Smoking Reduction – an International Public Health Success

It is now 10 years ago – on 1st July, 2007 – that it became illegal to smoke in any pub, restaurant, night club, most work places and most work vehicles in England. This followed earlier bans – on 1st April, 2007 – in Wales, Scotland and Northern Ireland. And in the Republic of Ireland, a similar ban had been brought in three years earlier than that – on 29th March, 2004.
From August, 2008 cigarette packets in the UK had to carry picture warnings and in the same year in October the legal smoking age was raised from 16 to 18. In 2009 Scotland banned cigarette vending machines and the display of tobacco products in shops.

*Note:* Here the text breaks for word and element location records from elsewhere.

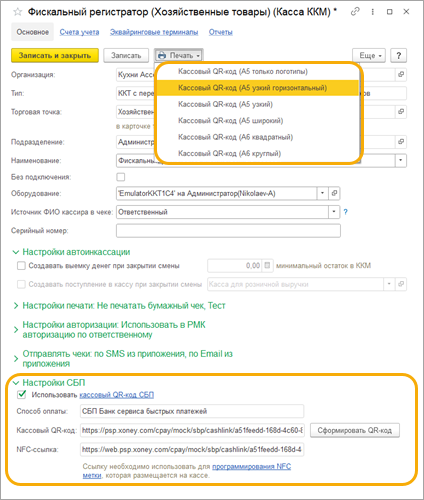The height and width of the screenshot is (500, 424).
Task: Open the Оборудование dropdown list
Action: (x=322, y=193)
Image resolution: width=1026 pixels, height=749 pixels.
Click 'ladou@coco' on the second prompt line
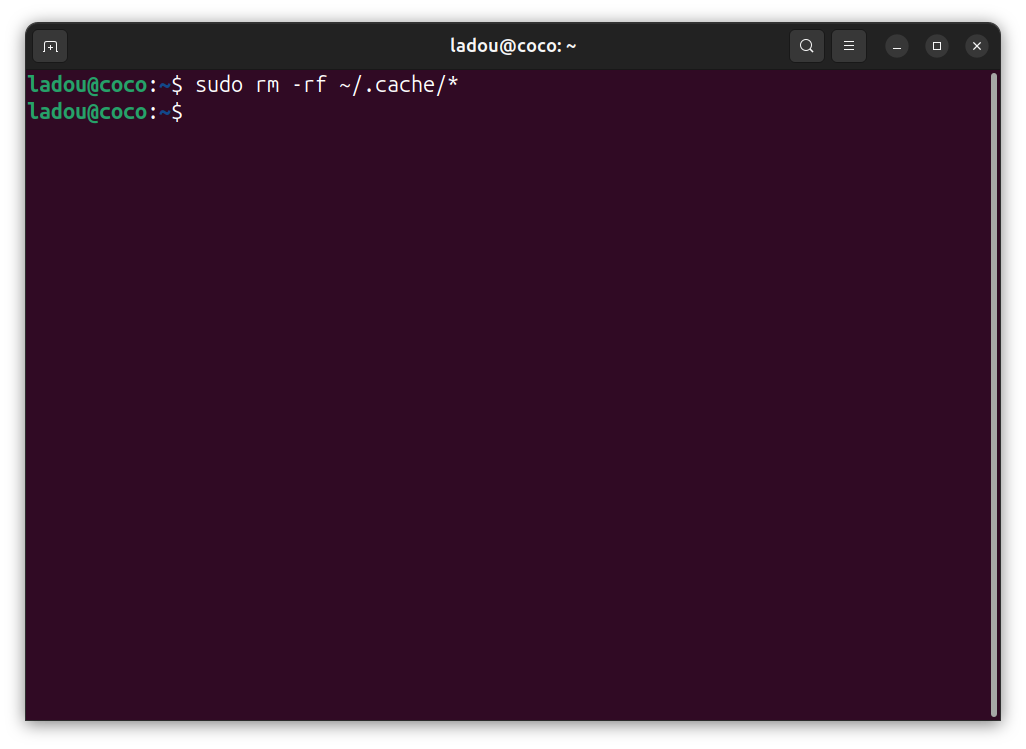[88, 112]
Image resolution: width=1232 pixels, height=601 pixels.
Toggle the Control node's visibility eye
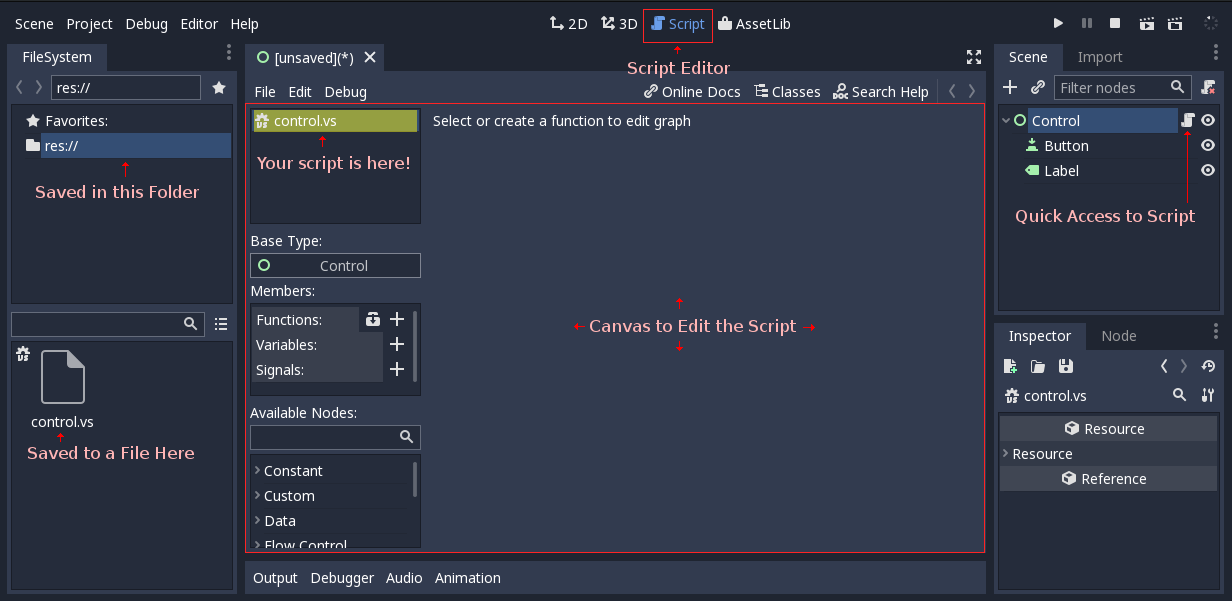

Then in 2010 YouGov poll showed strong and growing public support for smoking bans and two years later tobacco product vending machines were also banned in the rest of the UK.
These measures have had remarkable public support and remarkable success. In the very first year after the ban the BMJ estimated that hospital admissions for heart attack had dropped by 1,200 and some time after that measurements showed that air pollution in UK pubs, bars and restaurants had dropped by 93%. Meanwhile there was a gradual but sustained reduction in the number of smokers from 22% of the population in 2006 to 18% in 2015, and this trend is continuing. Just in the first 3 months of the ban cigarette sales dropped by 6.3%.

The health benefits have been immense and have contributed to the increase in life expectancy over the decade of the ban. 1 million fewer people now smoke and the emphasis has shited to trying to protect children from the effects of smoke and in particular to trying to stop the serious effects that can result from smoking in pregnancy.

This public health activity in the UK has been mirrored elsewhere in the EU and from May 2016 a directive requests governments to implement a prohibition of sales of cigarettes in packets smaller than 20 and a requirement that 65% of the packaging must be covered by picture warnings.

Sadly, there are growing indications that tobacco manufacturers have shifted their marketing activities to the Third World to maintain the sales of their products.